Records supplied below:
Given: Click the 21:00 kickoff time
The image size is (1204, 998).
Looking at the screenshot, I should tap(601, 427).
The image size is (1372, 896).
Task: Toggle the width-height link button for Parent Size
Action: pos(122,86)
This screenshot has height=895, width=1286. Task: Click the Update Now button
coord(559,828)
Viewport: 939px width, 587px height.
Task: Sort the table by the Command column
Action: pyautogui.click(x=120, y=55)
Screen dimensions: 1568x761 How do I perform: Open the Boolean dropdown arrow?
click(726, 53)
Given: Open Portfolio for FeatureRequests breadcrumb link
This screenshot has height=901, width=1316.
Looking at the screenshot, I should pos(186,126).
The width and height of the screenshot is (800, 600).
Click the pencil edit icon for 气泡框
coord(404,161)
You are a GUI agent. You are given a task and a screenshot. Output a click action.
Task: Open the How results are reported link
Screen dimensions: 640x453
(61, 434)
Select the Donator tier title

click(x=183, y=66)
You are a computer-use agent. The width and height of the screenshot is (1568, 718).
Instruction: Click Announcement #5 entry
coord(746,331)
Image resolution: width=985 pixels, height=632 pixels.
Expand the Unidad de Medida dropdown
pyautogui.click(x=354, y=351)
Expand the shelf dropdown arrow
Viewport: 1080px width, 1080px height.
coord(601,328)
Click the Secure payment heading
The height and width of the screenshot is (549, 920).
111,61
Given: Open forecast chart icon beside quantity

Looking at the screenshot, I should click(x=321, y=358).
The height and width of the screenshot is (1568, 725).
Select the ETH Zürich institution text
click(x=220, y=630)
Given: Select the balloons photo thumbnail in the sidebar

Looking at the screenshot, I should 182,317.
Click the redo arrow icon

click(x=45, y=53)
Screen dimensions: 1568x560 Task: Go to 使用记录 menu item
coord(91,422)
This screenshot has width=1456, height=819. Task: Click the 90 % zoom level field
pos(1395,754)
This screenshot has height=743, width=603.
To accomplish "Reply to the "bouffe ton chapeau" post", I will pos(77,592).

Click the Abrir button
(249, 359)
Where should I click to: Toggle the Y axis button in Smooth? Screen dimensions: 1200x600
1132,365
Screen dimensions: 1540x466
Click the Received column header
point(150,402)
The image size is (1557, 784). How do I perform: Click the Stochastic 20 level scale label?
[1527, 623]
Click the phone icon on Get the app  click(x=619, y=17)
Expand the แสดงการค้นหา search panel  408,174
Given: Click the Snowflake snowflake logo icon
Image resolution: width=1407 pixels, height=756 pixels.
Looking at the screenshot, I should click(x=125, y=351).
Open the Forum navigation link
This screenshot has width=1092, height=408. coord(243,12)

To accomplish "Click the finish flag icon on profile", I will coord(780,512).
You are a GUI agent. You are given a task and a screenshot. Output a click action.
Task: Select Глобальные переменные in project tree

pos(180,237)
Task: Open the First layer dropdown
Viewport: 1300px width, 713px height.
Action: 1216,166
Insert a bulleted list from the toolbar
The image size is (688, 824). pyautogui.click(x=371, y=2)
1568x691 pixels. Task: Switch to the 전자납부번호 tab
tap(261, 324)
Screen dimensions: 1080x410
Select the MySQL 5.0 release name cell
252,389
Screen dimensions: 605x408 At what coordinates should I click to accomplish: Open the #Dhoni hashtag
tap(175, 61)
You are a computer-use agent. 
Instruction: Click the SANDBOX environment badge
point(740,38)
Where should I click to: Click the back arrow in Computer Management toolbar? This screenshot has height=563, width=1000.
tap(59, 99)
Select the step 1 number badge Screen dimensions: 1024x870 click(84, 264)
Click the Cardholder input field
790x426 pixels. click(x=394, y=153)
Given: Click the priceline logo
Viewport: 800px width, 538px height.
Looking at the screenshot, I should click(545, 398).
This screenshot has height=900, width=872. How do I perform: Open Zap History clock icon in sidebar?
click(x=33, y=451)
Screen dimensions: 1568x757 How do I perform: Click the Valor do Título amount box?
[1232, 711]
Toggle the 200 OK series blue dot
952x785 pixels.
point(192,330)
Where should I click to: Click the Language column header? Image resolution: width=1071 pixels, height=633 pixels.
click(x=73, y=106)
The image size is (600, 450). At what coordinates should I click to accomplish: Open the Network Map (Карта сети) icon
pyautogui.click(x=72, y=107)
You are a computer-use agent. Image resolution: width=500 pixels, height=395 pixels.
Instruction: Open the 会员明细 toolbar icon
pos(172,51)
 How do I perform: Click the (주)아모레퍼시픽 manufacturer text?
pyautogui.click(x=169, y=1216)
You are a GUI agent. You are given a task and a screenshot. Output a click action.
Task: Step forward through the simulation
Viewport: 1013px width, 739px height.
End of Records supplied.
[Exercise directions] Repeat each entry word for word.

[Exercise response]
Given: Click the 21:00 kickoff time
The image size is (1204, 998).
Looking at the screenshot, I should tap(601, 427).
The image size is (1372, 896).
Task: Toggle the width-height link button for Parent Size
Action: pos(122,86)
This screenshot has height=895, width=1286. Task: Click the Update Now button
coord(559,828)
Viewport: 939px width, 587px height.
Task: Sort the table by the Command column
Action: pyautogui.click(x=120, y=55)
Screen dimensions: 1568x761 How do I perform: Open the Boolean dropdown arrow?
click(726, 53)
Given: Open Portfolio for FeatureRequests breadcrumb link
This screenshot has height=901, width=1316.
Looking at the screenshot, I should pos(186,126).
The width and height of the screenshot is (800, 600).
Click the pencil edit icon for 气泡框
coord(404,161)
You are a GUI agent. You are given a task and a screenshot. Output a click action.
Task: Open the How results are reported link
Screen dimensions: 640x453
(61, 434)
Select the Donator tier title

click(x=183, y=66)
You are a computer-use agent. The width and height of the screenshot is (1568, 718).
Instruction: Click Announcement #5 entry
coord(746,331)
Image resolution: width=985 pixels, height=632 pixels.
Expand the Unidad de Medida dropdown
pyautogui.click(x=354, y=351)
Expand the shelf dropdown arrow
Viewport: 1080px width, 1080px height.
coord(601,328)
Click the Secure payment heading
The height and width of the screenshot is (549, 920).
111,61
Given: Open forecast chart icon beside quantity

Looking at the screenshot, I should click(x=321, y=358).
The height and width of the screenshot is (1568, 725).
Select the ETH Zürich institution text
click(x=220, y=630)
Given: Select the balloons photo thumbnail in the sidebar

Looking at the screenshot, I should 182,317.
Click the redo arrow icon

click(x=45, y=53)
Screen dimensions: 1568x560 Task: Go to 使用记录 menu item
coord(91,422)
This screenshot has width=1456, height=819. Task: Click the 90 % zoom level field
pos(1395,754)
This screenshot has height=743, width=603.
To accomplish "Reply to the "bouffe ton chapeau" post", I will pos(77,592).

Click the Abrir button
(249, 359)
Where should I click to: Toggle the Y axis button in Smooth? Screen dimensions: 1200x600
1132,365
Screen dimensions: 1540x466
Click the Received column header
point(150,402)
The image size is (1557, 784). How do I perform: Click the Stochastic 20 level scale label?
[1527, 623]
Click the phone icon on Get the app  click(x=619, y=17)
Expand the แสดงการค้นหา search panel  408,174
Given: Click the Snowflake snowflake logo icon
Image resolution: width=1407 pixels, height=756 pixels.
Looking at the screenshot, I should click(x=125, y=351).
Open the Forum navigation link
This screenshot has width=1092, height=408. coord(243,12)

To accomplish "Click the finish flag icon on profile", I will coord(780,512).
You are a GUI agent. You are given a task and a screenshot. Output a click action.
Task: Select Глобальные переменные in project tree

pos(180,237)
Task: Open the First layer dropdown
Viewport: 1300px width, 713px height.
Action: 1216,166
Insert a bulleted list from the toolbar
The image size is (688, 824). pyautogui.click(x=371, y=2)
1568x691 pixels. Task: Switch to the 전자납부번호 tab
tap(261, 324)
Screen dimensions: 1080x410
Select the MySQL 5.0 release name cell
252,389
Screen dimensions: 605x408 At what coordinates should I click to accomplish: Open the #Dhoni hashtag
tap(175, 61)
You are a computer-use agent. 
Instruction: Click the SANDBOX environment badge
point(740,38)
Where should I click to: Click the back arrow in Computer Management toolbar? This screenshot has height=563, width=1000.
tap(59, 99)
Select the step 1 number badge Screen dimensions: 1024x870 click(84, 264)
Click the Cardholder input field
790x426 pixels. click(x=394, y=153)
Given: Click the priceline logo
Viewport: 800px width, 538px height.
Looking at the screenshot, I should click(545, 398).
This screenshot has height=900, width=872. How do I perform: Open Zap History clock icon in sidebar?
click(x=33, y=451)
Screen dimensions: 1568x757 How do I perform: Click the Valor do Título amount box?
[1232, 711]
Toggle the 200 OK series blue dot
952x785 pixels.
point(192,330)
Where should I click to: Click the Language column header? Image resolution: width=1071 pixels, height=633 pixels.
click(x=73, y=106)
The image size is (600, 450). At what coordinates should I click to accomplish: Open the Network Map (Карта сети) icon
pyautogui.click(x=72, y=107)
You are a computer-use agent. Image resolution: width=500 pixels, height=395 pixels.
Instruction: Open the 会员明细 toolbar icon
pos(172,51)
 How do I perform: Click the (주)아모레퍼시픽 manufacturer text?
pyautogui.click(x=169, y=1216)
You are a GUI agent. You are given a task and a screenshot. Output a click action.
Task: Step forward through the simulation
Viewport: 1013px width, 739px height.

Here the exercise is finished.